By Mike Fletcher
Tribune crime reporter
A former Kokomo resident who heads a volunteer organization aimed at helping disaster victims pleaded guilty Friday in Jackson Circuit Court in southern Indiana to a misdemeanor drug charge and was sentenced to time served.
The case is one of three Gerald Scott Flint faced in the wake of a March 2012 tornado outbreak. The outbreak, which was the region’s deadliest in nearly 40 years, carved a path of destruction through Indiana and Kentucky killing at least 24 people and leveling several small towns.
Flint, a veteran of Desert Storm and head of Volunteer Medics Worldwide Organization, had been in Clark and Scott counties soliciting donations of disaster supplies such as food, water and other necessities for his organization when state police received a complaint about his actions.
State police originally charged Flint with two Class D felony counts of unlawful possession or use of a legend drug in Jackson County accusing Flint of providing and being in possession of antibiotic legend drugs.
“It probably wasn’t the best way of handling them, but there was no malicious intent and they were not for sale,” Flint said of the medication after his arrest. “They were meant for the pharmacy at the free clinic ... I felt giving it to a nurse I was doing the right thing.”
As part of a plea agreement, Flint pleaded guilty to a lesser charge of Class A misdemeanor. He was sentenced to serve two weeks in jail. He had credit for seven days already served. With credit for good behavior, Flint was released with time served, a Jackson Circuit Court reporter said.
The second charge was dismissed by the state.
Flint also is accused of theft for allegedly stealing supplies and impersonating a public servant in Scott and Clark counties. During the collection of the donations, state police claim Flint stole supplies and led people to believe he was working in cooperation with the Department of Homeland Security.

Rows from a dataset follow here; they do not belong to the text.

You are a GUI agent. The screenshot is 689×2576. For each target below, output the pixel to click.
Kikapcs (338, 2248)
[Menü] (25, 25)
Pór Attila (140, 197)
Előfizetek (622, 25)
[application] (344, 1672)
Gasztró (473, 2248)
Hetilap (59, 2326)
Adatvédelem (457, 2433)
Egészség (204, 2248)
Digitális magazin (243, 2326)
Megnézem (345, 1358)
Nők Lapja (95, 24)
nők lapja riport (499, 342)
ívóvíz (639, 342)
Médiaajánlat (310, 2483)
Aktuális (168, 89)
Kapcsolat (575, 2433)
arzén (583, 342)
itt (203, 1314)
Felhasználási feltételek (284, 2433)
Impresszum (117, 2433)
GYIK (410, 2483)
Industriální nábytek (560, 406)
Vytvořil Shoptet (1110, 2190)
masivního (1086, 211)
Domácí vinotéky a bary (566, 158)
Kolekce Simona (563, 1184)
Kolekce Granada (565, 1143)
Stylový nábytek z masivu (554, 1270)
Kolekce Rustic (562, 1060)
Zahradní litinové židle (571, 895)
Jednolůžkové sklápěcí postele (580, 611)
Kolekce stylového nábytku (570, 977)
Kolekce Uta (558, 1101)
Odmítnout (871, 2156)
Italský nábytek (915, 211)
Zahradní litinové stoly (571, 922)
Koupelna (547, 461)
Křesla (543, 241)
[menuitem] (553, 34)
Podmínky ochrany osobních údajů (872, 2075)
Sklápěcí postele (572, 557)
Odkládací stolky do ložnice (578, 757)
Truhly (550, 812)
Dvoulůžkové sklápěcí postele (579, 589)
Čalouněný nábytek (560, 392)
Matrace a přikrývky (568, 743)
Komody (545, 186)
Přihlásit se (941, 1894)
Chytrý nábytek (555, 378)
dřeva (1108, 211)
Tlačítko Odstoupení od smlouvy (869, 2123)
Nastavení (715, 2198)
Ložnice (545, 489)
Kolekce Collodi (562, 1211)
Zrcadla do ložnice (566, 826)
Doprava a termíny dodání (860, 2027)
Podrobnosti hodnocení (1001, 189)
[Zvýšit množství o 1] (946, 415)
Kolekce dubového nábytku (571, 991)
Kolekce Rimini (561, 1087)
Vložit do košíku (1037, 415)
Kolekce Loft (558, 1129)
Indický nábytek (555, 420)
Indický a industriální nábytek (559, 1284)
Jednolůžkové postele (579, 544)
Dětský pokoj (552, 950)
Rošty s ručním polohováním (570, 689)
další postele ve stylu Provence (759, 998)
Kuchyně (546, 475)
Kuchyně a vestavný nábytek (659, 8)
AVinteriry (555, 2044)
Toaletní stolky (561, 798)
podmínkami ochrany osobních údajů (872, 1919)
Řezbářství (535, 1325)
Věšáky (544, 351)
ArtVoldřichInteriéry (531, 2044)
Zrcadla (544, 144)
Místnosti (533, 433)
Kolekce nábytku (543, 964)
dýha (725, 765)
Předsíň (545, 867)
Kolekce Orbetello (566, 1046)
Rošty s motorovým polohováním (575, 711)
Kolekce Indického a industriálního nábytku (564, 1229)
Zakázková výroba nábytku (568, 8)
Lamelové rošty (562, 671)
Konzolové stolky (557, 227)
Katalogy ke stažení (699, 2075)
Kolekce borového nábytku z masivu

The charges in Scott and Clark counties are pending. Flint has a June 4 trial in Scott County and July 11 trial in Clark County.
A message left on Flint’s cell phone was not immediately returned.
In a telephone interview with the Kokomo Tribune after his arrest last year, Flint said he was just trying to help people.
“We didn’t take anybody’s stuff,” said Flint, who now resides in Brazil, Ind.
Flint said he went to the area to give aid and direction in the aftermath of the tornadoes.
He admitted to picking up supplies and said he drove them to a collection center outside of the disaster area.
“We brought in two or three loads of cough drops, underwear,” he said, “things that people might need.”
From there, Flint claims they sorted out the supplies and were going to drive them to the needed areas.
But, according to state police, that never happened.